The end of life -- death -- is not the goal of psychoanalysis, which is to convert repeating into remembering; not to repeat in some disguised form the trauma of the past but to remember it, to see it for what it was, an event belonging to the past, and thus, through recapitulation, to avoid repetition. Long after her analysis has ended and Freud pronounced her returned from neurotic misery to "ordinary human unhappiness," Lisa experiences the analytic "cure", a Proustian epiphany, in a visit to her childhood home, now a Soviet health resort."She had the feeling that she was no more than a spectre. . . She was cut off from the past and therefore did not live in the present. But suddenly, as she stood close against a pine tree and breathed in its sharp, bitter scent, a clear space opened to her childhood, as though a wind had sprung up from the sea, clearing a mist. It was not a memory from the past but the past itself, as alive, as real; and she knew that she and the child of forty years ago were the same person.

"That knowledge flooded her with happiness. But immediately came another insight, bringing almost unbearable joy. For as she looked back through the clear space to her childhood, there was no blank wall, only an endless extent, like an avenue, in which she was still herself, Lisa. She was still there, even at the beginning of all things. And when she looked in the opposite direction, towards the unknown future, death, the endless extent beyond death, she was there still. It all came from the scent of a pine tree."

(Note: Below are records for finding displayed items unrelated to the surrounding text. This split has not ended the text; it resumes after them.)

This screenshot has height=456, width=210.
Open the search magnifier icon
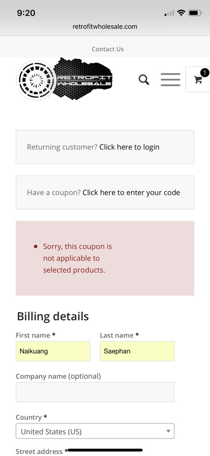point(144,79)
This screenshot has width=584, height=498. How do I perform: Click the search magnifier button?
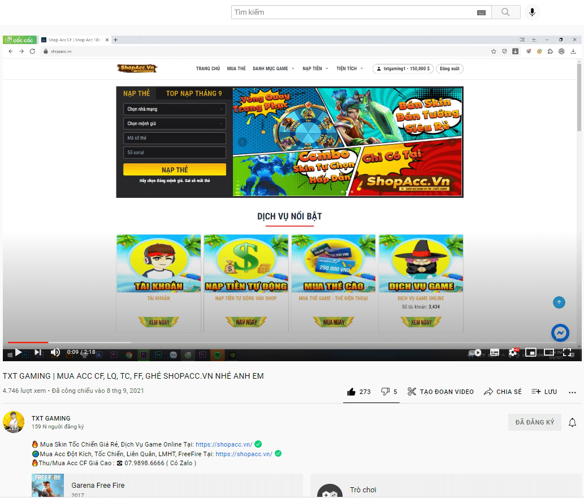pyautogui.click(x=505, y=12)

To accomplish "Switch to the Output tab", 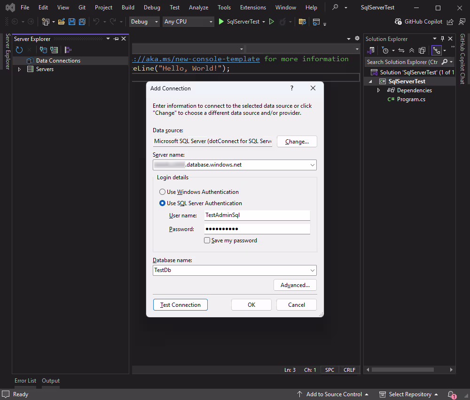I will point(50,380).
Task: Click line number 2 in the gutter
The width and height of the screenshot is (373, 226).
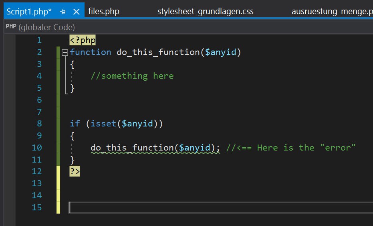Action: [39, 52]
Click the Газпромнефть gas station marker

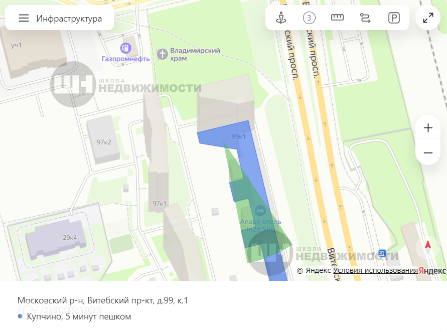click(126, 48)
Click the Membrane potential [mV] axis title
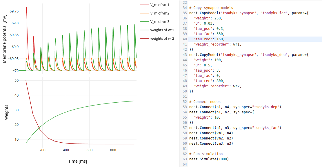 [x=5, y=39]
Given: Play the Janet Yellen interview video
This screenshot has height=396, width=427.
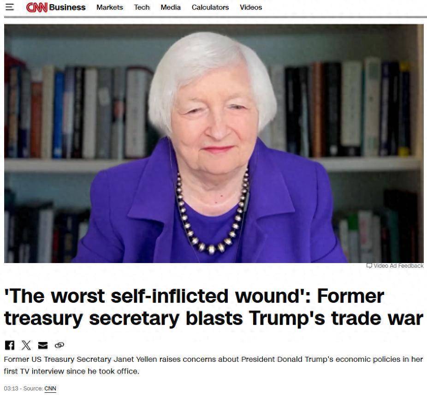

To forget truly, we must first remember clearly. Lisa, however, also possesses an eerie kind of prescience, a kind of prophetic second sight, in which her memories of the past -- flaming hotels, falling bodies, secret erotic pleasures -- and her present fantasies become inextricably entwined with the realities of the future -- the death of Freud's daughter, the ravine of Babi Yar, the scent of a pine tree -- a future that, despite the awful events it well reveal, is in some odd ways joyous: "She smelt the scent of a pine tree. She couldn't place it. . . It troubled her in some mysterious way, yet also made her happy." Lisa's present moment is the reality not only of the past but of the future; reality is her memory, memory her reality. Like Cassandra, she has the gift of prophecy, but also like Cassandra, could make no one believe her. Her prophecies were ecstasies, and those to whom she delivered them, including Dr. Freud, thought her an hysteric. With reason, of course.

D. M. Thomas, born in England in 1935, has written two previous novels. The Flute-Player was published here a year and a half ago by the late Henry Robbins at Dutton.